# Hyperbolic integral

1. Jun 20, 2015

What exactly is the integral of $\frac{1}{\sqrt{x^2 - 1}}$?
I know that the derivative of $\cosh^{-1}{x}$ is $\frac{1}{\sqrt{x^2 - 1}}$, but $\cosh^{-1}{x}$ is only defined for $x \geq 1$, whereas $\frac{1}{\sqrt{x^2 - 1}}$ is defined for all $|x| \geq 1$. How do I take that into account? Do I write:
$$\int \frac{1}{\sqrt{x^2 - 1}} dx = \cosh^{-1}{|x|} + c$$
UPDATE: I tried differentiating $\cosh^{-1}{|x|}$ as a piecewise function and I ended up with $-\frac{1}{\sqrt{x^2 - 1}}$ for $x \leq 1$. Now I'm more confused.
Should I write the integral as:
$$\int \frac{1}{\sqrt{x^2 - 1}} dx = S(x) \cosh^{-1}{|x|}$$
where $S$ is the signum function?

Last edited: Jun 20, 2015
2. Jun 20, 2015

### Matternot

Consider a comparison to ln(x)

notice how:
$\frac{d}{dx}\ln(x)$ is the same as $\frac{d}{dx}\ln(-x)$

This is inconsistent with your $\cosh^{-1}{|x|}$

The idea that resolves this is that you can use the idea that $\frac{1}{\sqrt{x^2 - 1}}$ is an even function.

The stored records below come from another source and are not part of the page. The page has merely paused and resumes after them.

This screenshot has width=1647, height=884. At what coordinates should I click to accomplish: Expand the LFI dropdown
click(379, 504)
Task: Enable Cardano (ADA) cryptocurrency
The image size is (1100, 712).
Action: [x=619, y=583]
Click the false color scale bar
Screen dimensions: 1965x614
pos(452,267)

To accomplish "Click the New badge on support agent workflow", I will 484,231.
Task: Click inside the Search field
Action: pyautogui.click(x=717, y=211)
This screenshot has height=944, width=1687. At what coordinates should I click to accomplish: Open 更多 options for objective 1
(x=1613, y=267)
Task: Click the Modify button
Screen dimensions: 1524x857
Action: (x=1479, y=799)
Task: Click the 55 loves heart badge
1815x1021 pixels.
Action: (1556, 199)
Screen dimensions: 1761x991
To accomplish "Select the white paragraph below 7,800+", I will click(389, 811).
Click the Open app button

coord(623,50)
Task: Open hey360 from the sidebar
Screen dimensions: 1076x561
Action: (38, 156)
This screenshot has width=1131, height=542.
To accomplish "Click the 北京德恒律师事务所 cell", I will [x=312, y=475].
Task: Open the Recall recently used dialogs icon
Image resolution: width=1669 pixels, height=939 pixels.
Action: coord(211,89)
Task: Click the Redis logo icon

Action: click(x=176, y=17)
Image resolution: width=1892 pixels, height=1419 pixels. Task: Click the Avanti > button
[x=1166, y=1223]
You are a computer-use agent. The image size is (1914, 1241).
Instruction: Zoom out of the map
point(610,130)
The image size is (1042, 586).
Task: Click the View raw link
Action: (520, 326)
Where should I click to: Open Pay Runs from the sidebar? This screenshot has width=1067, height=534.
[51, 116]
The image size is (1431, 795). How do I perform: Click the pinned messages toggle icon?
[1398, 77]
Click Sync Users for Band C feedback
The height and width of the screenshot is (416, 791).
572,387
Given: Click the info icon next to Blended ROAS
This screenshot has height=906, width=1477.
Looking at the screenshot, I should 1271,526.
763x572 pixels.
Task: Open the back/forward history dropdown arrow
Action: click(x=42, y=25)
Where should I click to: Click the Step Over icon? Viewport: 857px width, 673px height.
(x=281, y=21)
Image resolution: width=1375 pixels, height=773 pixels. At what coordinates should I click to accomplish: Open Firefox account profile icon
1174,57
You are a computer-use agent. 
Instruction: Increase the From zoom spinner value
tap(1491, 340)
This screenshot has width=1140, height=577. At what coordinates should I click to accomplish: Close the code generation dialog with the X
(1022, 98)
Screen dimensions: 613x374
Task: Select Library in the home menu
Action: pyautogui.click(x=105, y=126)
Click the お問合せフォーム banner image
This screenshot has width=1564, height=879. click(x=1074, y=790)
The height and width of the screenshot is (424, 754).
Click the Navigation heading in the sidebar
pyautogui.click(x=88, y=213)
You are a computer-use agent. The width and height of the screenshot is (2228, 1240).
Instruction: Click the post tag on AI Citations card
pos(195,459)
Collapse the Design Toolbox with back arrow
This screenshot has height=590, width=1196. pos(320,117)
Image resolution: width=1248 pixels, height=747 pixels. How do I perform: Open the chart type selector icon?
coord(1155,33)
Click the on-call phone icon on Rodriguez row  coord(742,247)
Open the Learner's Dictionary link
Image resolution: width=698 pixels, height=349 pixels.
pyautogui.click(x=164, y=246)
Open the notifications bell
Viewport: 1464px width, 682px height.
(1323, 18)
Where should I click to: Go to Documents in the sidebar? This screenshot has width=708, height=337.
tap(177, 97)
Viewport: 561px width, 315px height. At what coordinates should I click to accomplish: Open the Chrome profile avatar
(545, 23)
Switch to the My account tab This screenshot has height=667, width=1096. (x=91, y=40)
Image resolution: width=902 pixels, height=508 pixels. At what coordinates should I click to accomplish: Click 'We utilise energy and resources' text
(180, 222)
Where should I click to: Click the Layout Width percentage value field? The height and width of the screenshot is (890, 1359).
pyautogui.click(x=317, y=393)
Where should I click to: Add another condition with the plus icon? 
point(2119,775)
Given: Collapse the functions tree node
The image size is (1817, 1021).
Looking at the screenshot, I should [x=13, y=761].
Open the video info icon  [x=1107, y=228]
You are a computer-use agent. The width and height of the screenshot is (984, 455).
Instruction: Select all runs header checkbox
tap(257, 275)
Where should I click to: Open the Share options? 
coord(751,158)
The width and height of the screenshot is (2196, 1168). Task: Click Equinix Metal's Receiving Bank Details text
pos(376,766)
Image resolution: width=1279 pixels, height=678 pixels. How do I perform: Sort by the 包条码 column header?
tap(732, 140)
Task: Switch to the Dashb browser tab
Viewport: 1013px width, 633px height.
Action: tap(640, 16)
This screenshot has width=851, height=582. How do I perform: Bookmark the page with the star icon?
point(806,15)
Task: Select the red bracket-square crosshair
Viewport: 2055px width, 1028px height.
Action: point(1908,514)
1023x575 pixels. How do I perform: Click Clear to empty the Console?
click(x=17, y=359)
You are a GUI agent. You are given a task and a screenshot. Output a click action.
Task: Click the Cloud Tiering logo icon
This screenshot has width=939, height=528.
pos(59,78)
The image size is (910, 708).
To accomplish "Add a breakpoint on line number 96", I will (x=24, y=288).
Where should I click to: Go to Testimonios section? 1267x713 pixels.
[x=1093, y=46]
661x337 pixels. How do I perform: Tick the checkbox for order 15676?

There could be some quirks using complex numbers... I'll try it and get back.

Last edited: Jun 20, 2015
3. Jun 20, 2015

### Matternot

one idea is to consider $\cosh(x) = cos(ix)$

i.e.
$\cosh^{-1}(x) = -i cos^{-1}(x)$
this leads to simply $±\frac{1}{\sqrt{x^{2}-1}}$

Most obvious solution would be your last line

Last edited: Jun 20, 2015
4. Jun 21, 2015

I think I figured it out. It's $\ln|x + \sqrt{x^2 - 1}|$.
Which is identical to the inverse hyperbolic cosine, except it's defined for both positive and negative $x + \sqrt{x^2 - 1}$.